CyclicLR

class paddle.optimizer.lr. CyclicLR ( base_learning_rate: float, max_learning_rate: float, step_size_up: int, step_size_down: Optional[int] = None, mode: Literal['triangular', 'triangular2', 'exp_range'] = 'triangular', exp_gamma: float = 1.0, scale_fn: Optional[Callable[[float], float]] = None, scale_mode: Literal['cycle', 'iterations'] = 'cycle', last_epoch: int = -1, verbose: bool = False ) [source]

Set the learning rate according to the cyclic learning rate (CLR) scheduler. The scheduler regards the process of learning rate adjustment as one cycle after another. It cycles the learning rate between two boundaries with a constant frequency. The distance between the two boundaries can be scaled on a per-iteration or per-cycle basis.

It has been proposed in Cyclic Learning Rates for Training Neural Networks.
--
## EXERCISE A
Which paper does the CyclicLR extract say proposed this scheduler?
--
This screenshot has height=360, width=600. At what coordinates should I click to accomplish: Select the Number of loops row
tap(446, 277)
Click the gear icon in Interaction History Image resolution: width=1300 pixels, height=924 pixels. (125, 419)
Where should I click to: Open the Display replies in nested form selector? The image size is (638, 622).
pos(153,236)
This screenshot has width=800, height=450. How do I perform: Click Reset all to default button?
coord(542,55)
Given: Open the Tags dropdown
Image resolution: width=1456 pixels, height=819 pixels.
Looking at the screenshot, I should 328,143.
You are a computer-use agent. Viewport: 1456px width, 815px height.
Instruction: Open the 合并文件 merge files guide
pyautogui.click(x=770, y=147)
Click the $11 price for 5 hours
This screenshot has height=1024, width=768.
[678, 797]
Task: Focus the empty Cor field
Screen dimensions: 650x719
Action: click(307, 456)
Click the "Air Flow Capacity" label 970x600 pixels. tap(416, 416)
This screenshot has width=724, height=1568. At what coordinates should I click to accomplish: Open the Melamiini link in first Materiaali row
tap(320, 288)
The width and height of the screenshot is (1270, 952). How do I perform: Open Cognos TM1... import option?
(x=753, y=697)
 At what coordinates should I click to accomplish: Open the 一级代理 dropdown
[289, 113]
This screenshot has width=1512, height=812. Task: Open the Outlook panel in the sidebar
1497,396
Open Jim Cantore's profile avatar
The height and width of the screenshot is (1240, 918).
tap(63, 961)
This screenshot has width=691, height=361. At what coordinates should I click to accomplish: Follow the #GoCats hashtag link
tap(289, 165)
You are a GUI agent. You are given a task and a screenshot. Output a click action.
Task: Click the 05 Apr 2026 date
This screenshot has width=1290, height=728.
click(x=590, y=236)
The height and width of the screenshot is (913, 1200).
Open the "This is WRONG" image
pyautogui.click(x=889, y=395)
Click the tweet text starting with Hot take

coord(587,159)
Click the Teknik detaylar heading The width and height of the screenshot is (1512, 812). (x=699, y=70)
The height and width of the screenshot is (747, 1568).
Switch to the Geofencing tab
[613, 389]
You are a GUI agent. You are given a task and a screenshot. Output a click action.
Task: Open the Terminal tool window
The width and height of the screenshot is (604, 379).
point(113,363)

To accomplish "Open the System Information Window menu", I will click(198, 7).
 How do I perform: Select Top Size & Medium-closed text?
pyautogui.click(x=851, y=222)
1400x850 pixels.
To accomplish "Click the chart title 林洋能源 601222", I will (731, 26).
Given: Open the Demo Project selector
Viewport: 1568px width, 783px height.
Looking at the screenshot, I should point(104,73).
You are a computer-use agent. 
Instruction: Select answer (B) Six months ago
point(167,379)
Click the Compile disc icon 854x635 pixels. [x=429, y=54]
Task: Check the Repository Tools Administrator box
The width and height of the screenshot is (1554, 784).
--
## EXERCISE B
Which rows above contain the word "computer"? Select each of them.

## CORRECT ANSWER A
Cyclic Learning Rates for Training Neural Networks

## CORRECT ANSWER B
You are a computer-use agent. Viewport: 1456px width, 815px height.
You are a computer-use agent. 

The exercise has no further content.